Exercise aim
Check every line of the material below for the string "computer", and return the ones that have it.

»»

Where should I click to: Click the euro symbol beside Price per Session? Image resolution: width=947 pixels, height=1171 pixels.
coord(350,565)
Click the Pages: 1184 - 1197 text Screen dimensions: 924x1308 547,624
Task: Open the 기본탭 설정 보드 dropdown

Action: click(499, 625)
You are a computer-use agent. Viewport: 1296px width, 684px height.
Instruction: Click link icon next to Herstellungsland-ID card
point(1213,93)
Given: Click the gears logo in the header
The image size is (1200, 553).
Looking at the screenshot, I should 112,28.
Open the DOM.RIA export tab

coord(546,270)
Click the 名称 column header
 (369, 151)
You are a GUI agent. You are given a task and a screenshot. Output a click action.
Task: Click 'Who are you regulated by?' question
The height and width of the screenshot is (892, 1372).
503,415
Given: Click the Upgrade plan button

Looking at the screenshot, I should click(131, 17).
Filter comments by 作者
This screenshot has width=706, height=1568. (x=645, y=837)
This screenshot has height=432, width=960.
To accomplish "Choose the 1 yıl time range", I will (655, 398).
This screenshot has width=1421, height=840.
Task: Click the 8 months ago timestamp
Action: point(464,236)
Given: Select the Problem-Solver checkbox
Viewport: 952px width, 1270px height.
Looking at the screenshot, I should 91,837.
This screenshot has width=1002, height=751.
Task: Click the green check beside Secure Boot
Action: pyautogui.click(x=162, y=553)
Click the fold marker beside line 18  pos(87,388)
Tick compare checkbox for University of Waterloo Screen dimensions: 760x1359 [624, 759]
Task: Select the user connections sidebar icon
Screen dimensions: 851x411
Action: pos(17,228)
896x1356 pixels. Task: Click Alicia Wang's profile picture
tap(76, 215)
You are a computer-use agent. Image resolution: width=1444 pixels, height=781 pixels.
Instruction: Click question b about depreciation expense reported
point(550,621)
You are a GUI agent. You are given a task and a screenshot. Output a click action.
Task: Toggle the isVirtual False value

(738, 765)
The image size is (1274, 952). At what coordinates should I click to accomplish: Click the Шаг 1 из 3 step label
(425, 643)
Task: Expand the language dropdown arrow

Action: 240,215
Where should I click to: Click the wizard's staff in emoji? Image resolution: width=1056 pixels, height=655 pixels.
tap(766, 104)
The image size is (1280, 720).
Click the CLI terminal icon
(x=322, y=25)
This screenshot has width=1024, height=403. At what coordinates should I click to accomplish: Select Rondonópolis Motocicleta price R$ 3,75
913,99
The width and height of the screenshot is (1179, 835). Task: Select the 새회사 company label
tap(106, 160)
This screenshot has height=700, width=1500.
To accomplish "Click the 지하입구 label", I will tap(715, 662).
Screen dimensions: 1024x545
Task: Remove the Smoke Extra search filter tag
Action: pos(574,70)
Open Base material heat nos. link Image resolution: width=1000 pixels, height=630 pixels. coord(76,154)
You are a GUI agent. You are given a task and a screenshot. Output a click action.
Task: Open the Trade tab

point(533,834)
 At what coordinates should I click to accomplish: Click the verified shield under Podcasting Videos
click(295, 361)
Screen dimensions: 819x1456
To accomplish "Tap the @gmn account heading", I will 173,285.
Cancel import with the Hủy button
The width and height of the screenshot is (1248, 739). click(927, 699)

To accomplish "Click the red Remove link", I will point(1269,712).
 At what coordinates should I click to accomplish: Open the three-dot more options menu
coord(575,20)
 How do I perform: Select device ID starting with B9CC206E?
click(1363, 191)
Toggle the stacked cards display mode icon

««

Solution to the exercise
You are a computer-use agent. Viewport: 1296px width, 684px height.
You are a computer-use agent. Image resolution: width=1444 pixels, height=781 pixels.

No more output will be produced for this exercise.